La comparaison internationale est édifiante. Les niveaux d’exposition sont trois fois plus élevés qu’aux États-Unis, deux fois plus qu’en Italie. Chez les enfants, la situation est encore plus inquiétante : leur imprégnation est quinze fois supérieure à celle observée au Danemark. Plus d’un tiers des enfants français de moins de trois ans dépasse la dose journalière tolérable par l’alimentation.
Une alimentation ordinaire, mais contaminée
Le cadmium s’infiltre au cœur de l’alimentation quotidienne : pain, céréales, pommes de terre, pâtes. Ces aliments sont contaminés via les sols agricoles, enrichis depuis des décennies avec des engrais phosphatés riches en cadmium. Absorbé par les racines des plantes, ce métal prend le même chemin biologique que le zinc ou le fer.
Près de 8 aliments sur 10 dans l’assiette des Français contiennent des traces de cadmium. Les céréales affichent une teneur moyenne de 30 µg/kg, le pain 19 µg/kg, les pommes de terre 21 µg/kg. Une exposition quotidienne et diffuse, impossible à éviter. Le risque n’est pas celui d’une intoxication aiguë, mais d’une accumulation lente, imperceptible, mais toxique à long terme.
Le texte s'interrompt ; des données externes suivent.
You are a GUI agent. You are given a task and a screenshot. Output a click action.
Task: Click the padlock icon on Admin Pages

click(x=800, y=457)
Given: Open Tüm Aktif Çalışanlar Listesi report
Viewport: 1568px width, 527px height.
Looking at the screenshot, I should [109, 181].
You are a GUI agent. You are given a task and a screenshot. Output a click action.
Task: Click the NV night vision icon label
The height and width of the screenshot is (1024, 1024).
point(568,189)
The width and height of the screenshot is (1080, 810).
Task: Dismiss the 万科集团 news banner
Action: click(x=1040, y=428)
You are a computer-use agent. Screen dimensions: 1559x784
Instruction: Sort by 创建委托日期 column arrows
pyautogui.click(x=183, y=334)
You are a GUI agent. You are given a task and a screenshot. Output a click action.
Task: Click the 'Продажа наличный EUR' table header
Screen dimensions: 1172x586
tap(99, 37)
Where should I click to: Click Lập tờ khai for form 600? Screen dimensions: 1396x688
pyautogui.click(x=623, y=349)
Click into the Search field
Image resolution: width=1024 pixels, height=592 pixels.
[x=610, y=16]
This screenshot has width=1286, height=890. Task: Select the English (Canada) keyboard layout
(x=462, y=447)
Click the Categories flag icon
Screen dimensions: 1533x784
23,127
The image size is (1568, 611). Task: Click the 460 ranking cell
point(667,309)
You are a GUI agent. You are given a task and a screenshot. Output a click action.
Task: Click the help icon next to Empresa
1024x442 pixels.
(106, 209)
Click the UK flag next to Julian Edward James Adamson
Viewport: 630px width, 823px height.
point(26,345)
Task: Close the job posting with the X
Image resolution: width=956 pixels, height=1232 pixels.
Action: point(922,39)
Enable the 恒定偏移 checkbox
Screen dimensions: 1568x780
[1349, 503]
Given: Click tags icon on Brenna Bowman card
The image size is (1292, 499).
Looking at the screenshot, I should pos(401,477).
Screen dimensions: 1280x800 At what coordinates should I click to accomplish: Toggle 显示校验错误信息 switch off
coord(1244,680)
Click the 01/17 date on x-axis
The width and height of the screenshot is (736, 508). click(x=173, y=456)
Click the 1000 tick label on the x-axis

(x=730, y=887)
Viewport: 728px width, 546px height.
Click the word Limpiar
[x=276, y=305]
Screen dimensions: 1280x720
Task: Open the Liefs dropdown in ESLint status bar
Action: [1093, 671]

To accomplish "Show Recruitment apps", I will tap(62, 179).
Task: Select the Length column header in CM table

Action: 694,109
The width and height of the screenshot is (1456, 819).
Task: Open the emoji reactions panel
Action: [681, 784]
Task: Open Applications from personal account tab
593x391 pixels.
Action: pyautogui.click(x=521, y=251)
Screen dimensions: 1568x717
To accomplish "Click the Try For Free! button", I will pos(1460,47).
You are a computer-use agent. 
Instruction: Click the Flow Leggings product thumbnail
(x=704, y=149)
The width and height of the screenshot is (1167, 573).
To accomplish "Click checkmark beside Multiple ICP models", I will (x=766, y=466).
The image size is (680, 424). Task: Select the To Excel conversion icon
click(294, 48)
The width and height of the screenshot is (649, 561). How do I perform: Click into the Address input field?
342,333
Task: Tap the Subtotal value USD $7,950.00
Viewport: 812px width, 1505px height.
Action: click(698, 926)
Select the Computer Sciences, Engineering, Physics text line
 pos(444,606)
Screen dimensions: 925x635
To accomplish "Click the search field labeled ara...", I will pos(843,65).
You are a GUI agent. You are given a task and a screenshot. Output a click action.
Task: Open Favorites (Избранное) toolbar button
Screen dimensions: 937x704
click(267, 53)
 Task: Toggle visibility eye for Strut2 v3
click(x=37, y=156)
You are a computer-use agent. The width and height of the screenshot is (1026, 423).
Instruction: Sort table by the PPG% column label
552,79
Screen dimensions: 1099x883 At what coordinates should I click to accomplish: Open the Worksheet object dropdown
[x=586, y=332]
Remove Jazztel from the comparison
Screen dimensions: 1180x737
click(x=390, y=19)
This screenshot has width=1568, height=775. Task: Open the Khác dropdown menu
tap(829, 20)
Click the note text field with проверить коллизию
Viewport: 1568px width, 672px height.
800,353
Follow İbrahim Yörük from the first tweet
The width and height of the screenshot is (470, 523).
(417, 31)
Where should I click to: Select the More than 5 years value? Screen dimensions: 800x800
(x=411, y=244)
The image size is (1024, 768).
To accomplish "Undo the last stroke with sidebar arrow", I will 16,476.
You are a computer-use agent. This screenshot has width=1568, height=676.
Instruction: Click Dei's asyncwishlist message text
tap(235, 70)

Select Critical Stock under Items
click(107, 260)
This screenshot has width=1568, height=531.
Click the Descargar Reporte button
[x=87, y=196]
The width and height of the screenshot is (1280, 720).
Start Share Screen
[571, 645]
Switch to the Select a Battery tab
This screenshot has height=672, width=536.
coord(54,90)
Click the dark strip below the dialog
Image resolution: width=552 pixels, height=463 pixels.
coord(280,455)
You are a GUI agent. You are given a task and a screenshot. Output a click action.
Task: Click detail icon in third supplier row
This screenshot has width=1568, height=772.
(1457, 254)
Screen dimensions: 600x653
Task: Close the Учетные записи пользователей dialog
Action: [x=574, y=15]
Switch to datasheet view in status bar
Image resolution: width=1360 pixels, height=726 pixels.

Des effets sanitaires irréversibles
Une fois dans l’organisme, le cadmium s’y loge pour des décennies. Il s’accumule dans le foie, les reins, les os. Cancers du rein, du sein, du poumon, atteintes osseuses et rénales : ses effets sont largement documentés. Il agit aussi comme perturbateur endocrinien et toxique pour la reproduction.
Le lien avec le cancer du pancréas alarme les spécialistes. Ce type de cancer a quadruplé en trente ans en France. Deux tiers de cette hausse ne s’expliquent pas par l’âge. Le pays est désormais le quatrième au monde en nombre de cas. Selon les projections, ce sera le deuxième cancer le plus meurtrier d’ici 2040.
Les enfants, plus sensibles, sont touchés dès les premières années de vie. L’étude Esteban signale une explosion des taux de cadmium chez les 6-10 ans. À ces âges, les dommages sont souvent irréversibles.
Une pollution agricole d’origine industrielle
Le niveau élevé de cadmium en France s’explique en grande partie par l’origine des engrais phosphatés utilisés dans l’agriculture. La France importe massivement ses phosphates du Maroc, dont les gisements sont parmi les plus riches en cadmium au monde. Les phosphates marocains contiennent jusqu’à 73 mg/kg de cadmium. Les engrais utilisés en France sont ainsi 1,76 fois plus contaminés que la moyenne européenne, deux fois plus qu’en Allemagne, presque trois fois plus qu’en Belgique. Et ce métal s’accumule dans les sols : il ne se dégrade pas, ne s’élimine que très lentement. Même un arrêt immédiat des engrais ne réduirait sa concentration que de 3,8 % en un siècle.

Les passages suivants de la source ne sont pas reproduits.